Accounting quality red flags
Several accounting quality red flags are present. First, there is extreme volatility in reported financials; annual sales have swung from ₹88 Cr (2020) to ₹5 Cr (2022) to ₹91 Cr (2024), which raises questions about revenue recognition and business stability. Second, there is a significant reliance on non-operating income. In FY2024, 'Other Income' of ₹11.11 Cr was almost equal to the Operating Profit of ₹11 Cr, contributing over half of the Profit Before Tax. This suggests the core business is not the primary driver of profitability.

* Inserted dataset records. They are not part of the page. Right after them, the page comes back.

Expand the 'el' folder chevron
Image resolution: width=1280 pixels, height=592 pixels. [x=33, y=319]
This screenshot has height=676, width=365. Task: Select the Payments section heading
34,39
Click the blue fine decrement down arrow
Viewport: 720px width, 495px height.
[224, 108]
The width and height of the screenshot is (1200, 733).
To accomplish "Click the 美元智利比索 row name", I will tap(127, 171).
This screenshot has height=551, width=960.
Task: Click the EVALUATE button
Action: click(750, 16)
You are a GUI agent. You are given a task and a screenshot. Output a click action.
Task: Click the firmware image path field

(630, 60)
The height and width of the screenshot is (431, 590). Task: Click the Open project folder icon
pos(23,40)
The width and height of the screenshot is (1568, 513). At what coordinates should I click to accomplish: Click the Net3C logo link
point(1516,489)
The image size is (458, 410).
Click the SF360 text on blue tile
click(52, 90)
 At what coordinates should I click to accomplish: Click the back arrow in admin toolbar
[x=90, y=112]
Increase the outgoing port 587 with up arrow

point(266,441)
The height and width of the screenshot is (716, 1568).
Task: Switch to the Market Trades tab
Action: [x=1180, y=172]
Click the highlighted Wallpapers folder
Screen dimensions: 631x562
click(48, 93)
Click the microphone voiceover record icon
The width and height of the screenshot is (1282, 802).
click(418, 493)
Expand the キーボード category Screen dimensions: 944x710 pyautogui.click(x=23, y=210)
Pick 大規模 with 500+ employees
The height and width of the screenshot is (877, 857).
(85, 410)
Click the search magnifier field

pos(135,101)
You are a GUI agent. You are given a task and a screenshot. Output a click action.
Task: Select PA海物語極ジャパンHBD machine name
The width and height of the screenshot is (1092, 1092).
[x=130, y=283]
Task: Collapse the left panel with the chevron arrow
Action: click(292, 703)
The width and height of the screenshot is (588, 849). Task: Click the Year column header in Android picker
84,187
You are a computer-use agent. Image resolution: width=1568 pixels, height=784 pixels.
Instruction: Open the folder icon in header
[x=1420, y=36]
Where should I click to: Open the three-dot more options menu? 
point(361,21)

Third, the Cash Flow from Operations to Operating Profit (CFO/OP) ratio is wildly erratic, with values of 707% in FY2022, -164% in FY2023, and 470% in FY2024. This large and unpredictable gap between accounting profit and actual cash generation is a major concern.
Interest rate exposure
The company's exposure to interest rate risk is currently low but poised to become a significant concern. As of FY2024, total borrowings were minimal at ₹1 Cr. However, the company's ability to service this debt is already weak, as evidenced by a low Interest Coverage Ratio of 2.2x. This indicates that operating profits provide only a small cushion to cover interest payments. Projections in the balance sheet show a substantial increase in borrowings to ₹22 Cr in FY2025 and ₹79 Cr in FY2026. If the company takes on this projected debt without a proportional and sustainable improvement in operating profits, its already weak interest coverage will deteriorate further, significantly increasing risk.